* SELECTION
An optical structure was manufactured in the same manner as in Example 3, except that a rod-shaped tellurium (Te) nanostructure was laminated on a Si substrate used as the base layer 100 by controlling a tilting angle and a rotation angle of the substrate (FIG. 3).

Example 5

An optical structure was manufactured in the same manner as in Example 3, except that a helix-shaped tellurium (Te) nanostructure was laminated on a Si substrate used as the base layer 100 by controlling a tilting angle and a rotation angle of the substrate (FIG. 3).

Example 6

An optical structure was manufactured by further coating Au nanoparticles on the upper surface of the silicon oxide (SiO2) thin film of the optical structure manufactured in Example 2 for 1 minute using a coating method utilizing electrostatic force (FIG. 4).

Identification of Thin Film Structure and Optical Properties of Tellurium (Te)

Whether the tellurium (Te) was normally formed in the form of a thin film was identified for the optical structure of Example 1 through analyzing Raman spectroscopy characteristics using a Raman spectrometer, and whether the thickness of the tellurium (Te) thin film was able to be controlled was identified through a scanning electron microscope (SEM) analysis.

Specifically, referring to FIG. 5, which is the result of analyzing Raman spectroscopy characteristics by thickness (5, 10, 15, 20, 25, 30 nm) of the Te thin film in order to identify whether other impurities were included in the Te thin film or unusual crystal structures were revealed under the deposition condition of the present disclosure, it may be identified that the Te thin film is favorably formed in the thermal evaporation method under the deposition condition of the present disclosure.

Meanwhile, a scanning electron microscope (SEM) analysis was performed in order to identify whether the Te thin film thickness (QCM thickness) set in the deposition apparatus and the thin film thickness actually deposited are matched well. Referring to the SEM images identifying whether the thickness of the Te thin film was controlled under the deposition condition of the present disclosure and the results analyzing a thickness tendency of the Te thin film based thereon (FIGS. 6 and 7), it may be identified that the thickness of the Te thin film may be precisely controlled at a nanometer level for deposition in the thermal evaporation method under the process condition of the present disclosure.

Identification of Optical Properties (1)

Optical properties of the optical structure of Example 1 were identified through changes in the complex refractive index (refractive index (n), extinction coefficient (k)).

First, changes in the optical properties depending on changes in the states between solid and liquid phases of Te were identified through an in-situ heating spectroscopic ellipsometry analysis. Specifically, a separately purchased ceramic heater (MC2550) was connected to an amplifier capable of supplying AC voltage to ellipsometer equipment, and by heating the Te thin film using the same, a complex refractive index by wavelength depending on the changes in the Te state was measured.

Specifically, for the optical structure including the Te thin film having a thickness of 60 nm, a complex refractive index by wavelength at room temperature (R.T) and 180° C. heated by the ceramic heater was identified through an ellipsometer analysis, and the results are shown in FIG. 8.

Referring to FIG. 8, it may be identified that the refractive index (n) and the extinction coefficient (k) reversibly and significantly change in a visible light region depending on the changes in the state of Te. Particularly, it was identified that the refractive index n changed by the maximum of 1.53 (Δn_maximum) and the extinction coefficient k changed by the maximum of 0.97 (Δk_maximum) at a wavelength of 700 nm.

Through this, it may be identified that substantial changes in the optical properties (changes in complex refractive index) may be obtained at a much lower temperature (180° C.) than 450° C., a melting point of Te.

* JOBS
- A) Copy the passage of the tellurium excerpt starting with "Specifically, for the" and going on through "shown in FIG. 8.", replacing "60 nm" with "80 nm".
- B) Shorten the paragraph of the tellurium excerpt that begins "First, changes in the optical properties" while keeping its main facts.

* AVAILABLE DATA
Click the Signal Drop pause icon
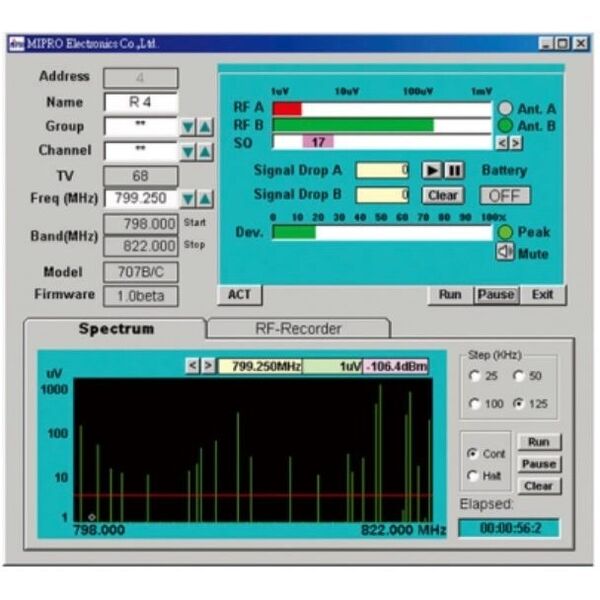tap(453, 170)
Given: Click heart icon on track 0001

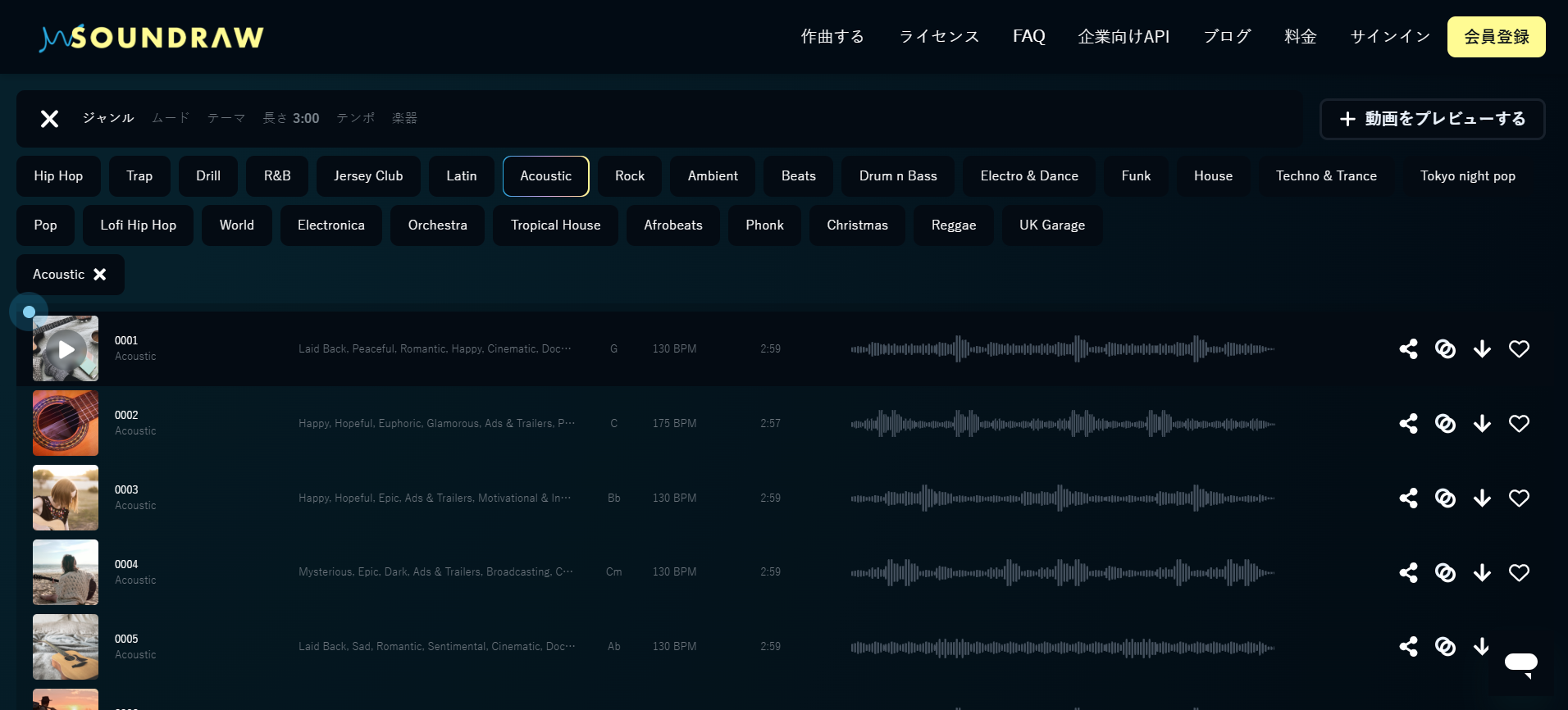Looking at the screenshot, I should 1519,349.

* RESPONSES
- A)
Specifically, for the optical structure including the Te thin film having a thickness of 80 nm, a complex refractive index by wavelength at room temperature (R.T) and 180° C. heated by the ceramic heater was identified through an ellipsometer analysis, and the results are shown in FIG. 8.

- B) In-situ heating spectroscopic ellipsometry was used to examine how Te's optical properties change as it shifts between solid and liquid phases. A separately purchased ceramic heater (MC2550) heated the Te thin film. It was connected to an amplifier that supplies AC voltage to the ellipsometer equipment. The complex refractive index by wavelength was measured as the Te state changed.